Unit operating costs.
Efficiencies within the hospital that the technology may
bring about. (For example, if a technology helps reduce the length of a
procedure, can the hospital bring in more patients and hence, more revenue?)
Complications or errors.
Reaven's models - called ‘Evidence of Value™’ Models
- take into consideration all of these factors to determine the financial bottom
line of new technologies for a hospital. She demonstrated for the materials
managers how it works by citing a study her company did on vascular sealing
devices used on cardiac cath patients in recovery.
Conventional recovery calls for manual compression of the
femoral artery following cardiac catheterization. Although the procedure is
effective, it calls for the patient to remain immobile for several hours. From a
clinical point of view, the new devices are just as effective as the
conventional manual technique. So, the real question for the hospital to answer
is this: Do the benefits justify the cost of the devices, which typically cost a
few hundred dollars?
After analyzing work flow, labor and supply costs, Reaven
found that the new device would indeed add expenses to the hospital's bottom
line on a per-case basis (although somewhat less on diagnostic catheterizations
than the acquisition price of the device, and even less on interventional
procedures - because the device requires fewer supplies and less nursing labor).
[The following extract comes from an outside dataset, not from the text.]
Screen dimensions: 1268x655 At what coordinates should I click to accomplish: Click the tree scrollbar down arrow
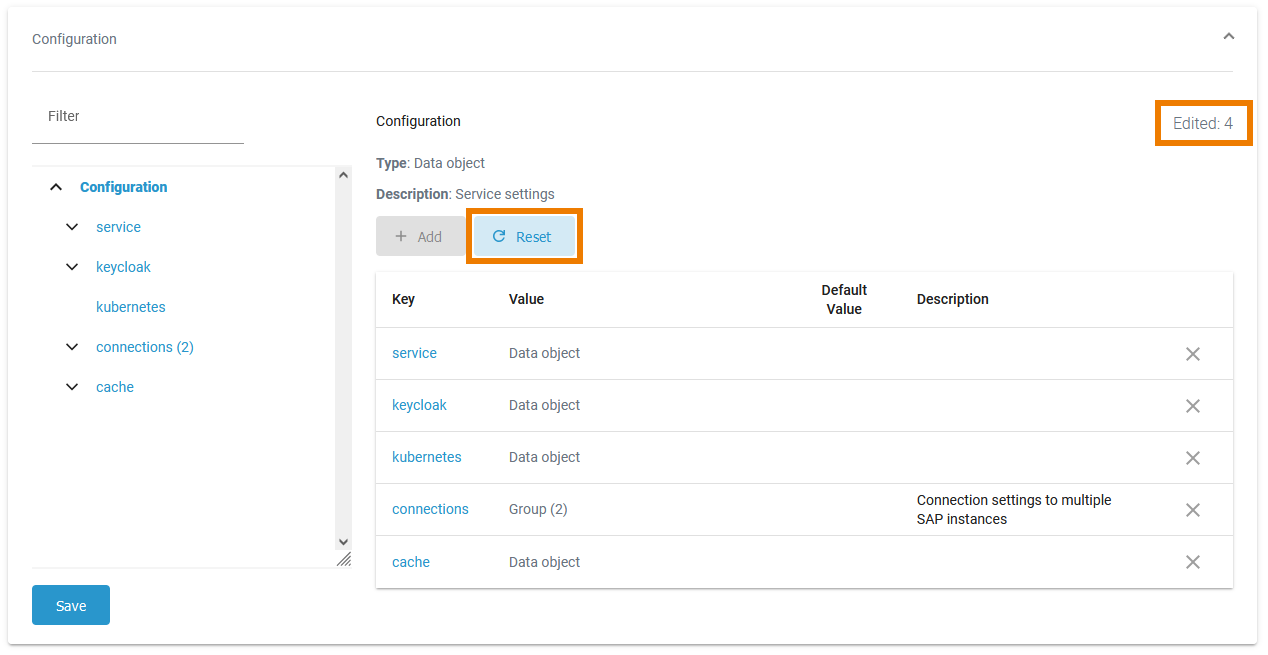pyautogui.click(x=343, y=541)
But by using the device, the hospital could discharge patients in 3.5 hours as
opposed to six to 10 hours using the manual technique.
The bottom line for the hospital is this: If it could
convert that time difference into more cases, the device would be a financial
winner. If not, the device would not be a cost-saver (although conducting the
kinds of studies that Reaven suggests would at the very least give the hospital
a very good idea of what to budget for the new device).
Can hospitals perform these kinds of analyses? Actually,
the data that Reaven collects is relatively easy to get, she says. All hospitals
have it.
But even if they don't do formal analyses, providers should
keep in mind that acquisition price is far from the whole story. And their
suppliers should remind them of that fact frequently.